After the civil war of 1967-70, an attempt was made to hold a census in 1973, but the results were canceled in the face of repeated controversy. No subsequent nationwide census had been held as of 1990, although there have been various attempts to derive population estimates at a state or local level. Most official national population estimates are based on projections from the 1963 census.

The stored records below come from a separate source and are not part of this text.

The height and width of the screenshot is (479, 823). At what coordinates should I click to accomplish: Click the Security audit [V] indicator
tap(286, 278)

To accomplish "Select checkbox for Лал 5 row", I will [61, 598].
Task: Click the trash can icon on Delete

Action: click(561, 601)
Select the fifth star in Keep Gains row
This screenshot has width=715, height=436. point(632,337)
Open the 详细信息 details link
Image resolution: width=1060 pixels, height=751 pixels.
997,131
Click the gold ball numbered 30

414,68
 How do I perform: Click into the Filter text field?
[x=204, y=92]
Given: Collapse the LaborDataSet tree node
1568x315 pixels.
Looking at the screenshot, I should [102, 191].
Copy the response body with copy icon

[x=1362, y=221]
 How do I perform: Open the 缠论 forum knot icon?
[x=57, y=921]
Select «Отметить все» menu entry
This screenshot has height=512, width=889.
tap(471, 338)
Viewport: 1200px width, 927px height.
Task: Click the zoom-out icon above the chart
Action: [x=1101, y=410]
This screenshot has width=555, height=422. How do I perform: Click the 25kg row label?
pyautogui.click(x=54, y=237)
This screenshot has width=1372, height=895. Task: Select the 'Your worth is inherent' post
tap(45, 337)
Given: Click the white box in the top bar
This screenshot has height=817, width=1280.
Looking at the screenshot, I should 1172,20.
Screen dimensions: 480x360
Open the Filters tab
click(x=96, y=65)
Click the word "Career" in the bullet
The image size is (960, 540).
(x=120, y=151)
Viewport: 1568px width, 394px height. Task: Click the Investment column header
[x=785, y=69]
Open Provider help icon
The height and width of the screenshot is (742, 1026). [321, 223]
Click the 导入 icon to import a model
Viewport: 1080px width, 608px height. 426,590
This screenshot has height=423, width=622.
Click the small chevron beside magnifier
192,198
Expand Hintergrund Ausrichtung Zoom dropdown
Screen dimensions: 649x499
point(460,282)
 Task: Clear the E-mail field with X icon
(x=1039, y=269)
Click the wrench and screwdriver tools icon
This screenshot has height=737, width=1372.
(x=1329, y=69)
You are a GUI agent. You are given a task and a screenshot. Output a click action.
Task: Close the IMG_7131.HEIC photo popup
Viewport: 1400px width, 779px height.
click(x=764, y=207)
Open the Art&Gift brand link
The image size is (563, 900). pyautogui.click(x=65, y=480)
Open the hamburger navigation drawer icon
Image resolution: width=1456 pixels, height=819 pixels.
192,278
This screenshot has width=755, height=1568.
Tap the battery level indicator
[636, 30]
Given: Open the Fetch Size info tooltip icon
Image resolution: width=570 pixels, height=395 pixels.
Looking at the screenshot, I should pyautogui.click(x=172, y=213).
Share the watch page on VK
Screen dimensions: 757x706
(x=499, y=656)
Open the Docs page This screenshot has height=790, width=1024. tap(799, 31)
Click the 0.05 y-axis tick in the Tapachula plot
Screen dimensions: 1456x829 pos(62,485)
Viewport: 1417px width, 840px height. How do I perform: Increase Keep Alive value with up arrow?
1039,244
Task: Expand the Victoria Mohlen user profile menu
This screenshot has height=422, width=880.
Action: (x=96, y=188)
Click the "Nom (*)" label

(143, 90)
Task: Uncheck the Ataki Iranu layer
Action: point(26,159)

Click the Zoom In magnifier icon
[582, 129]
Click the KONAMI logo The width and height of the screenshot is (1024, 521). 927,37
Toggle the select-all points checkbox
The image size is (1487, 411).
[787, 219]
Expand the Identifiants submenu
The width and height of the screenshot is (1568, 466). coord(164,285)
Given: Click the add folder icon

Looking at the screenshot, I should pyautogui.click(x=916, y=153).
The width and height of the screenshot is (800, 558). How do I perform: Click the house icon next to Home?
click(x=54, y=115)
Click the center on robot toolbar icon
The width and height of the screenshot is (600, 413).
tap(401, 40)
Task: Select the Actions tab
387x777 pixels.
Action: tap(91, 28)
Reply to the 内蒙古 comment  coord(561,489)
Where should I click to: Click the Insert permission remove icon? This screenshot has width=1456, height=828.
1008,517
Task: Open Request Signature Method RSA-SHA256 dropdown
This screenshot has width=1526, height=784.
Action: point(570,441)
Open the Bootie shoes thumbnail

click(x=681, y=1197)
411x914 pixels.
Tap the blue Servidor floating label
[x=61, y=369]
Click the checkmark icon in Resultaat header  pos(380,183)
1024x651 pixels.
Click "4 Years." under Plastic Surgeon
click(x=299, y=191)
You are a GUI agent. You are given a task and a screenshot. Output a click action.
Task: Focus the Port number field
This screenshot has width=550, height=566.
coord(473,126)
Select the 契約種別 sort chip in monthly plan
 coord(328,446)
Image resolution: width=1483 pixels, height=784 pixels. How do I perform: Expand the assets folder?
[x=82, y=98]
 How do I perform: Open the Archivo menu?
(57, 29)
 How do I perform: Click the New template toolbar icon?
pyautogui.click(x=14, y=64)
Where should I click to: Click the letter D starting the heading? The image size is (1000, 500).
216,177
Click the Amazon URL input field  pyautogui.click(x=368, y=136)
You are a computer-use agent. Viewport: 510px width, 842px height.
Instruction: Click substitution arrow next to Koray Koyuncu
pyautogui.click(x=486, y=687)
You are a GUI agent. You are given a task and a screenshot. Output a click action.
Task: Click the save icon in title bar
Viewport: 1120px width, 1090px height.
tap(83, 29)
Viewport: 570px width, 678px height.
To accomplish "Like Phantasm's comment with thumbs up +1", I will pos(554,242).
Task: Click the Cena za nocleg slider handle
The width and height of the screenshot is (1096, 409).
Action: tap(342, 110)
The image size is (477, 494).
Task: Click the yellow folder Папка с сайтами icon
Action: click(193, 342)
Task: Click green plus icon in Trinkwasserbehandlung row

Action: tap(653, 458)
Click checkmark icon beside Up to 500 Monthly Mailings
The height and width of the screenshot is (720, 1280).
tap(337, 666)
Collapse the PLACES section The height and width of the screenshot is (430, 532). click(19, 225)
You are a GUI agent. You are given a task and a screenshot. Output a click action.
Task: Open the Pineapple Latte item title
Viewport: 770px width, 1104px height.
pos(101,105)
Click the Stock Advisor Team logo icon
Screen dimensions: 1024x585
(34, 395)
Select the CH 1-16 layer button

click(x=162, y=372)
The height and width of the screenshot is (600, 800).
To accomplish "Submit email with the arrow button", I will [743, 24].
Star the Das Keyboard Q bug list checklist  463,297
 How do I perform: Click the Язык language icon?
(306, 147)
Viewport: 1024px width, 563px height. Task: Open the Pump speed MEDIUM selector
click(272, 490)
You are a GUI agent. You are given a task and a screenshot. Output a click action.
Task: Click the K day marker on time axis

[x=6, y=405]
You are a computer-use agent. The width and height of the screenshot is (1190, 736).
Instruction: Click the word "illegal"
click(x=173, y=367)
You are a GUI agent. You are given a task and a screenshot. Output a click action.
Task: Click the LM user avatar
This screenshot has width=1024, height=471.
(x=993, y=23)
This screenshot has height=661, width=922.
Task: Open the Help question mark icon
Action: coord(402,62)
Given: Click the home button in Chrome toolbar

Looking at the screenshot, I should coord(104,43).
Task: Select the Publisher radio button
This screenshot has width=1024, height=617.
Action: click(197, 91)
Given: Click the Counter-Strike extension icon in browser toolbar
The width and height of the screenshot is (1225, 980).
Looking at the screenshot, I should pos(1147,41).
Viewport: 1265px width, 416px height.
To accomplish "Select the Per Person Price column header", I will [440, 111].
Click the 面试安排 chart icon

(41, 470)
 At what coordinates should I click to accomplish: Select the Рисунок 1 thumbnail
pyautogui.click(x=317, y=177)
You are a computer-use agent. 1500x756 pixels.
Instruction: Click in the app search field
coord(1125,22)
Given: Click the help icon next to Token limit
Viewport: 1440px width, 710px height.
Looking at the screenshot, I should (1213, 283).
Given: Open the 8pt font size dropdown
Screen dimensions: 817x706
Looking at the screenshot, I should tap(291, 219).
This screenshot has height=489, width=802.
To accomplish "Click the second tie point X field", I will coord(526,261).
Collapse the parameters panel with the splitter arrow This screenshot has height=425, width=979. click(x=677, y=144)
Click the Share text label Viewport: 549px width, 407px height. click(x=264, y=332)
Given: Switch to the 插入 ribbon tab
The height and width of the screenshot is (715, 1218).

The great improvements in transport and accessibility of most areas, in technological capability, and in the level of education throughout the country, as well as the generalized acceptance of national coherence and legitimacy, favored the success of the fall 1991 census. It was to be conducted in about 250,000 enumeration areas by the National Population Commission, with offices in each of the country's LGAs. To reduce possible controversy, religious and ethnic identification would be excluded from the census forms, and verification of state results would be handled by supervisors from outside the state. Some analysts believe that the effort to carry out a reliable census with perceived legitimacy might become an unexpectedly positive exercise, reinforcing a sense of shared nationhood and providing a model for the attempt to overcome regional and ethnic differences.